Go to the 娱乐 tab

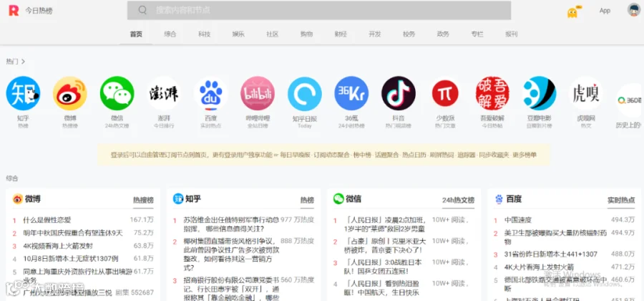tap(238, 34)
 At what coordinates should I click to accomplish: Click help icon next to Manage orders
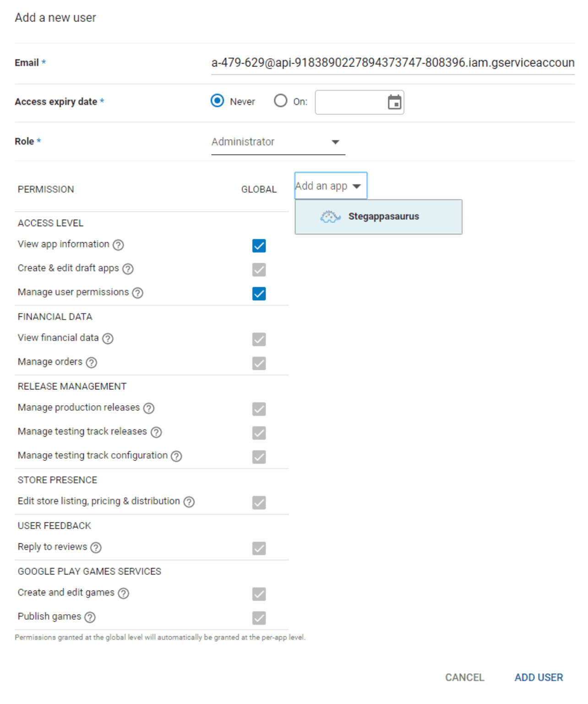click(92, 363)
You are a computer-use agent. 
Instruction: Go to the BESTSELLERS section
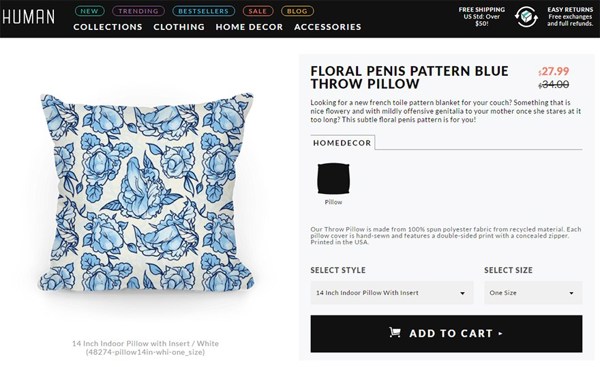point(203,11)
+---+
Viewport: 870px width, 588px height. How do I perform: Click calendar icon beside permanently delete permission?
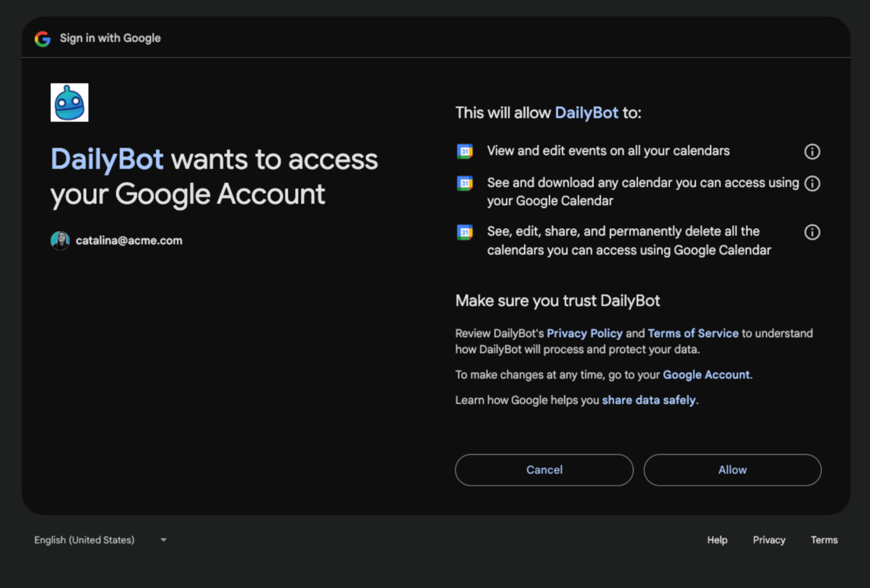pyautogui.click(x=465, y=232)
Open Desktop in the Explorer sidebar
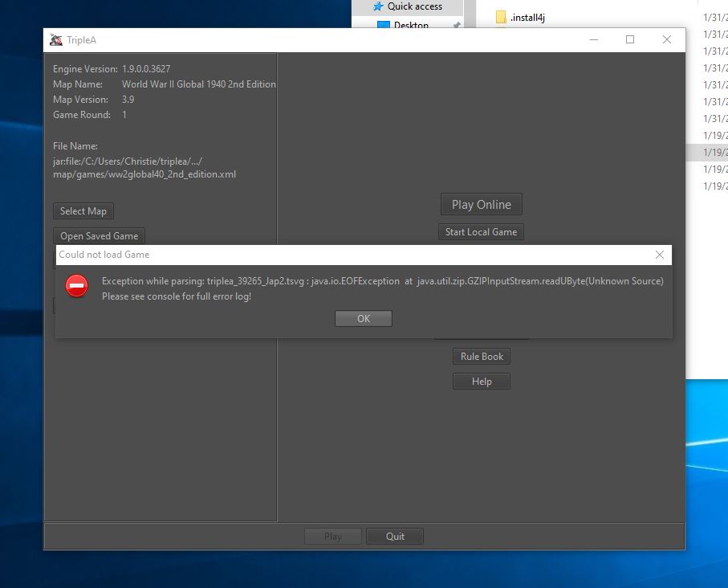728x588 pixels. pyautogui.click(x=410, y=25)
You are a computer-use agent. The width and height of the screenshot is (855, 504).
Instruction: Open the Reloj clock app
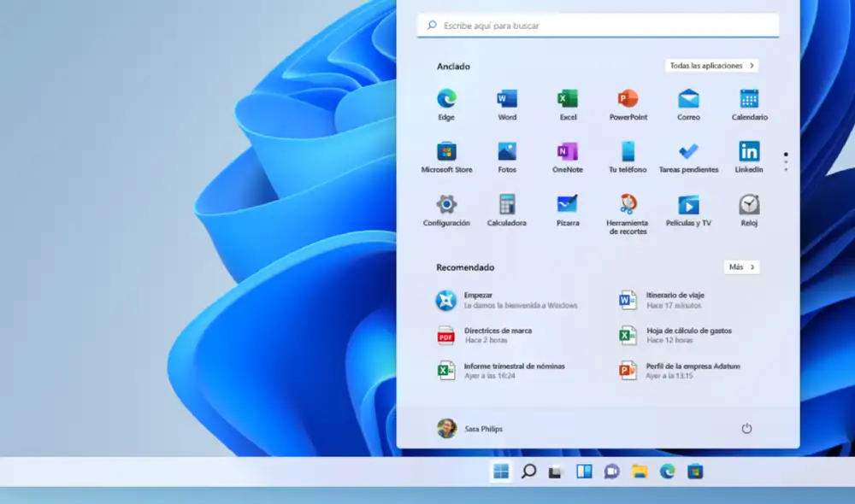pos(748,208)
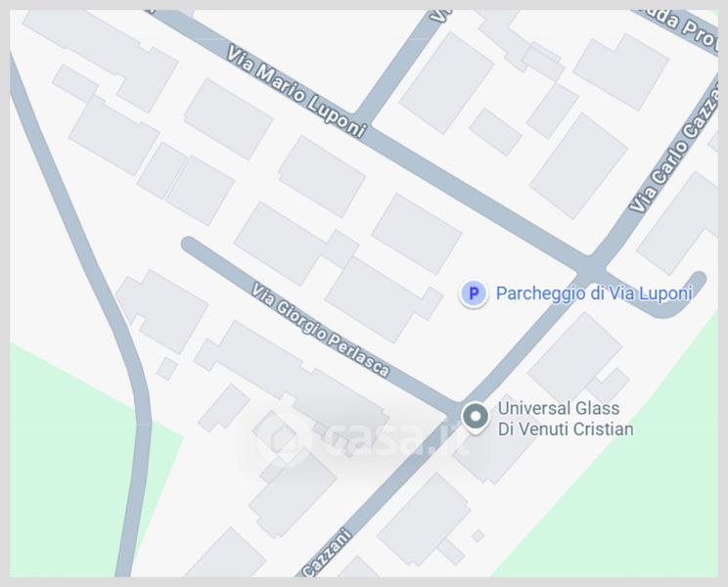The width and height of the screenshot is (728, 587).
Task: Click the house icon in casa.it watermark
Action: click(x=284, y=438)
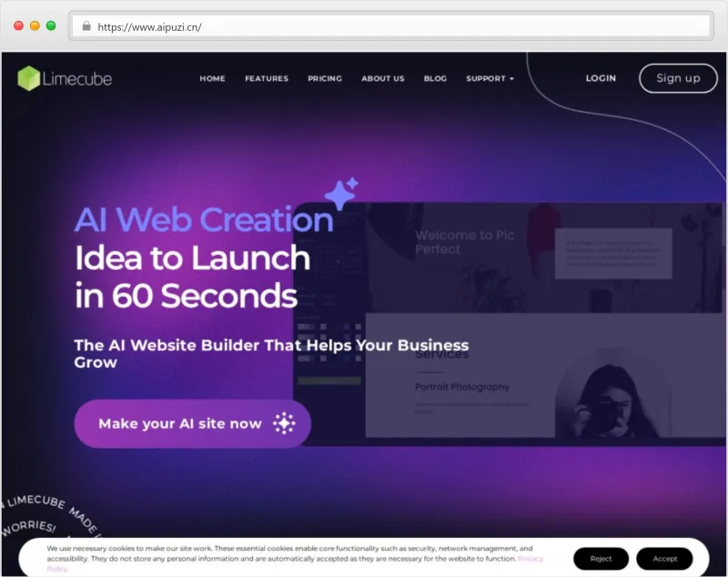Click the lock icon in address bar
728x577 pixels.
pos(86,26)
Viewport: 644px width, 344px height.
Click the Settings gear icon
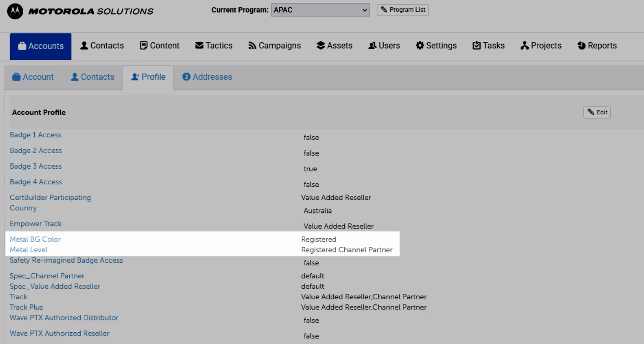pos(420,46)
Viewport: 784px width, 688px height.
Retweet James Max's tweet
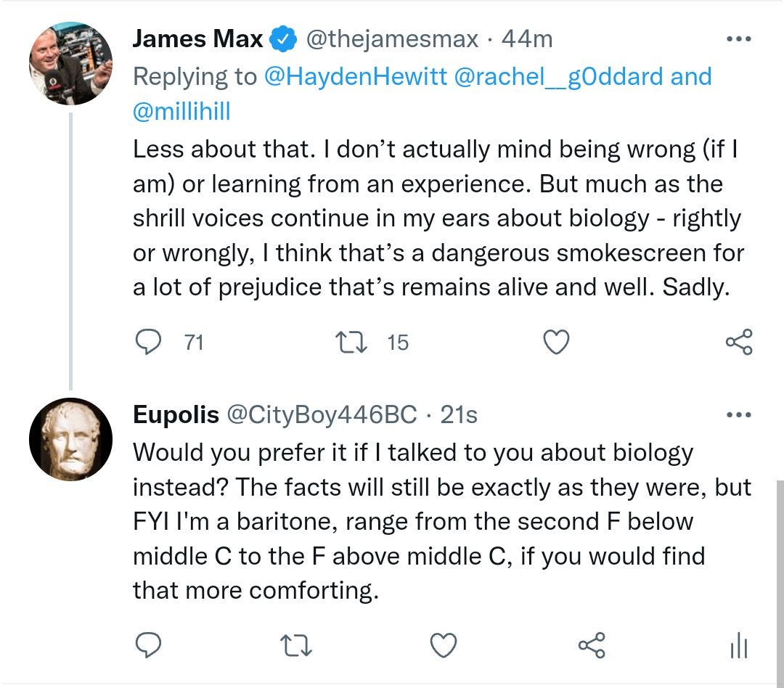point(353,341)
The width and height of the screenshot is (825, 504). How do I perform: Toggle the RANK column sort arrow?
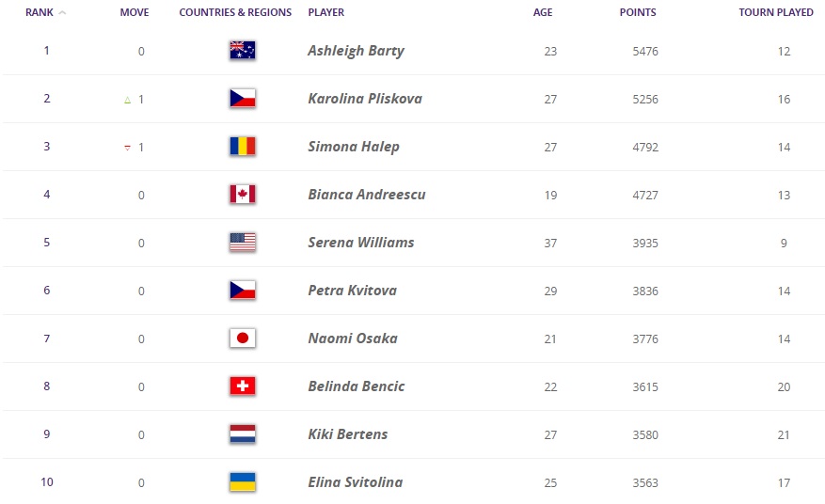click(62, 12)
+---+
Task goal
Please find each line in the records above that holds the word "agent", and copy it.

Answer area
You are a computer-use agent. 
You are a computer-use agent. The width and height of the screenshot is (855, 504).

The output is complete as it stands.